● Problem description: Pictures are to be omitted. Output only the lines from the one containing "Task: Click the Ron Dorsey name link" through the end of the data, word for word.

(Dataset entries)
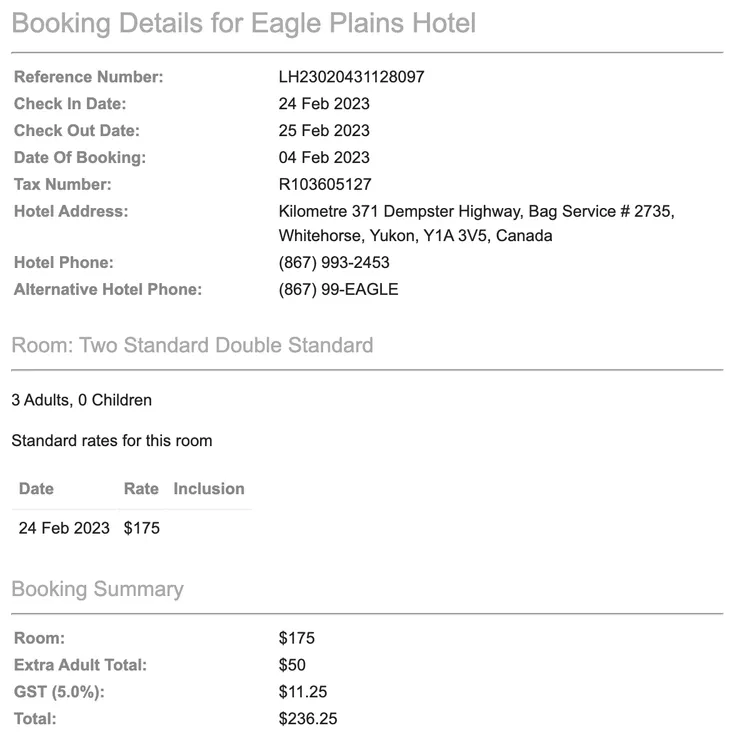Viewport: 740px width, 736px height.
Task: Click the Kilometre 371 Dempster Highway address line
Action: tap(476, 212)
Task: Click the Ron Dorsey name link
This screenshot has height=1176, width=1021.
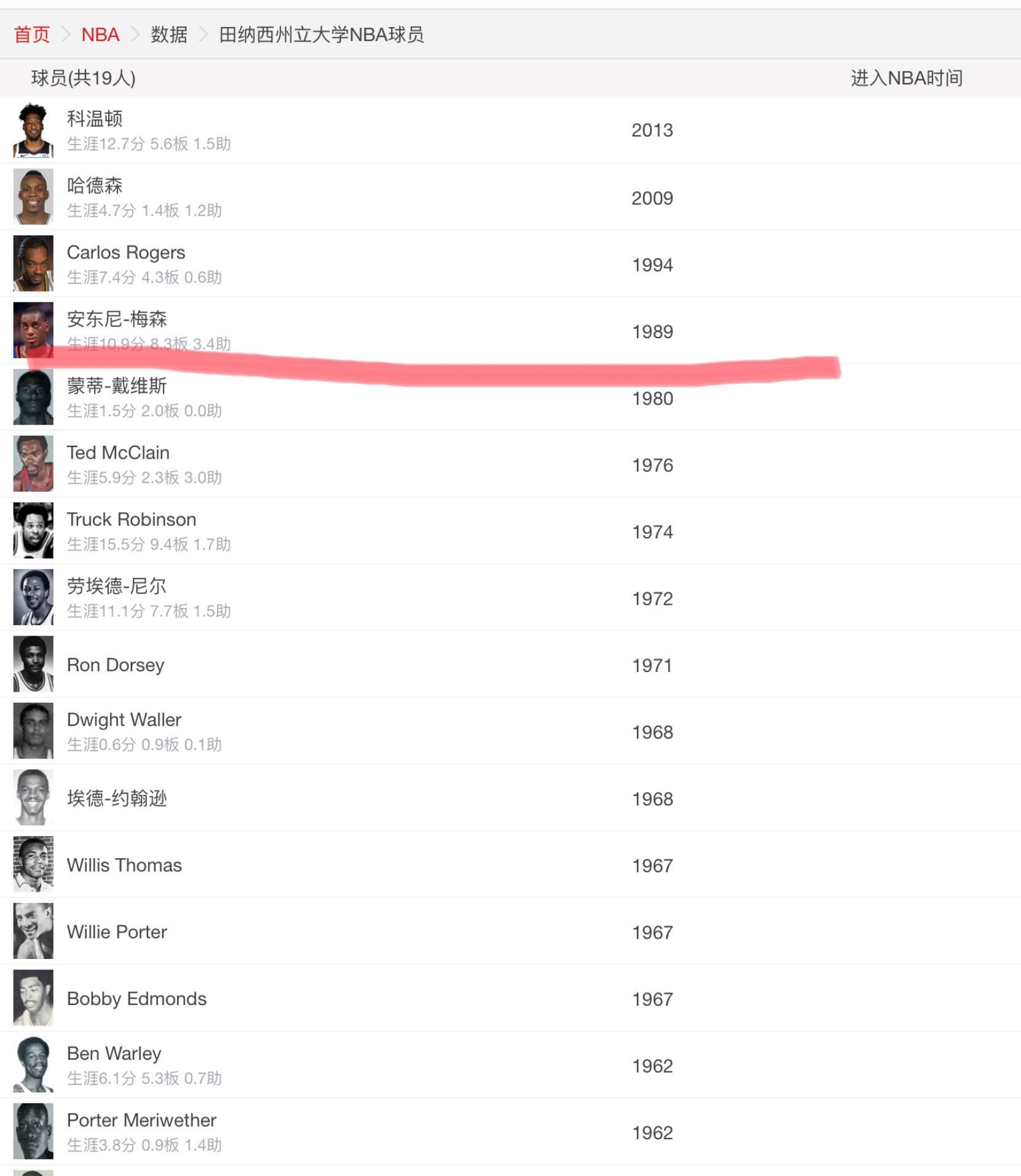Action: pos(116,665)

● Written solution:
Task: Click the Ron Dorsey name link
This screenshot has height=1176, width=1021.
Action: pos(116,665)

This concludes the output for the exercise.